É claro que os clientes da empresa privada, que põe satélites em órbita e transporta carga para a Estação Espacial Internacional, querem ver o BFR a ser lançado e a aterrar várias vezes antes de aderirem à ideia. O surreal nisto tudo é que sabemos que Elon Musk vai conseguir fazê-lo. Quando ele fala, com um ecrã gigante por trás a mostrar simulações de aterragem na Lua e colónias humanas em Marte, nada parece impossível. É quase injusto chamar-lhe visionário, porque Musk é uma daquelas forças da natureza que fazem mesmo acontecer. No momento em que juntou meia dúzia de pessoas para conceber o foguetão Falcon 1, Musk não queria ser o diretor de design. Fê-lo porque não havia ninguém que pudesse contratar para o cargo. A verdade é que, numa década, a SpaceX elevou a fasquia de uma forma quase inconcebível. A corrida à Lua e a Marte é real, em grande parte, por causa dele.

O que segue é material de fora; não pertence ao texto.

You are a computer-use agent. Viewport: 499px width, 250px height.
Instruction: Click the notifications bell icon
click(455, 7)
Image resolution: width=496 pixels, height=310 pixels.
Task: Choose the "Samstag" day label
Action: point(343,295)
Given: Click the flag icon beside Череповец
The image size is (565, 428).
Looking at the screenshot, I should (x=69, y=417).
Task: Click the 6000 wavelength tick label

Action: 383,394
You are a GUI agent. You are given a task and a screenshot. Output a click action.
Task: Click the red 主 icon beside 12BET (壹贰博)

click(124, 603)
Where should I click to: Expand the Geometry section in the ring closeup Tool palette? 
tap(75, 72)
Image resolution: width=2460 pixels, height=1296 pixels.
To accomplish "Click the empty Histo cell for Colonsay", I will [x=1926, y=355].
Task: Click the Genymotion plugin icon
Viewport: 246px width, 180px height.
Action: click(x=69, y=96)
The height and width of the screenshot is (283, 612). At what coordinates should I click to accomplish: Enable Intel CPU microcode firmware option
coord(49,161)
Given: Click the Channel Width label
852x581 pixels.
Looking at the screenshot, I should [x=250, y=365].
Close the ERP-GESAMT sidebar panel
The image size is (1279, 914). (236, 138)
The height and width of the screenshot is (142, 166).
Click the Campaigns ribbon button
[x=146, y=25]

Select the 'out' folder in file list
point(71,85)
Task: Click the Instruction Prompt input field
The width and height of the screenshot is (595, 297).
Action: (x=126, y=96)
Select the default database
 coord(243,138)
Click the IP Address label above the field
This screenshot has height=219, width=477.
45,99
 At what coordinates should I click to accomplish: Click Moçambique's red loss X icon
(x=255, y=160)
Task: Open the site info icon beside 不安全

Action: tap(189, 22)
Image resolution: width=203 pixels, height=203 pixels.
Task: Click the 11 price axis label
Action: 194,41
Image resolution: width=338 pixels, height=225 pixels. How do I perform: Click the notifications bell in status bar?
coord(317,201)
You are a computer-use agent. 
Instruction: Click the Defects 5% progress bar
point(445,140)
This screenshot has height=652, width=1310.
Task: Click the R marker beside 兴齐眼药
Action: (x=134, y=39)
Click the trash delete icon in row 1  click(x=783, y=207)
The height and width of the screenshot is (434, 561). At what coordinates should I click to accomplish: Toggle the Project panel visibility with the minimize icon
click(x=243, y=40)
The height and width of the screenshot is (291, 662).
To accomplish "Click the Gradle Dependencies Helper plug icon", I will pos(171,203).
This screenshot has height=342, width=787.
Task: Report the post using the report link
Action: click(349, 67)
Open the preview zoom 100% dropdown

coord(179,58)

Enquanto muita gente olha para estes planos com risota, todos iremos beneficiar deles. "Estamos em 2017, já devíamos ter uma base lunar. Que raio se passa?", questionou Musk. A Lua é quase um objetivo fácil, em comparação com Marte. A primeira missão tripulada ao Planeta Vermelho está marcada para 2024, dois anos depois da aterragem prevista de duas naves com carga. A janela de oportunidade para lançar uma missão a Marte ocorre de 26 em 26 meses, o que significa que o calendário de 2024 está pendente do sucesso da primeira missão, dentro de cinco anos - que para Musk é "muito tempo". Talvez seja, para quem encara os dias como ele. Enquanto nós nos levantamos à segunda-feira a precisar de uma bica extra, Musk desperta com o futuro da humanidade no pensamento. A sobrevivência da raça humana depende da sua capacidade de se tornar multiplanetária, acredita dele. O plano é levar para Marte cerca de cem pessoas de cada vez, duas ou três por cabine de voo, e começar a construir a base para a expansão. "Com o tempo, vamos terraformar Marte e torná-lo um lugar simpático para viver." Matt Damon talvez discorde. Mas a verdade é que este Big Fucking Rocket não será apenas para os loucos sem medo de morrer numa viagem sem regresso. Se a SpaceX construir uma nave que permite levar humanos para outros planetas, porque não usá-la também para viagens dentro do planeta Terra? É aqui que a coisa se torna interessante para toda a gente. Musk quer revolucionar o transporte terráqueo, levando passageiros de Nova Iorque a Xangai em 39 minutos, a 27 mil quilómetros por hora. "A maioria das viagens levará 30 minutos", disse, e será possível viajar entre quaisquer dois pontos do planeta em menos de uma hora.
"Podes fazê-lo!" gritou um cientista do meio da audiência. Elon Musk agradeceu, sorrindo. Com ele, o que parece difícil é não sonhar.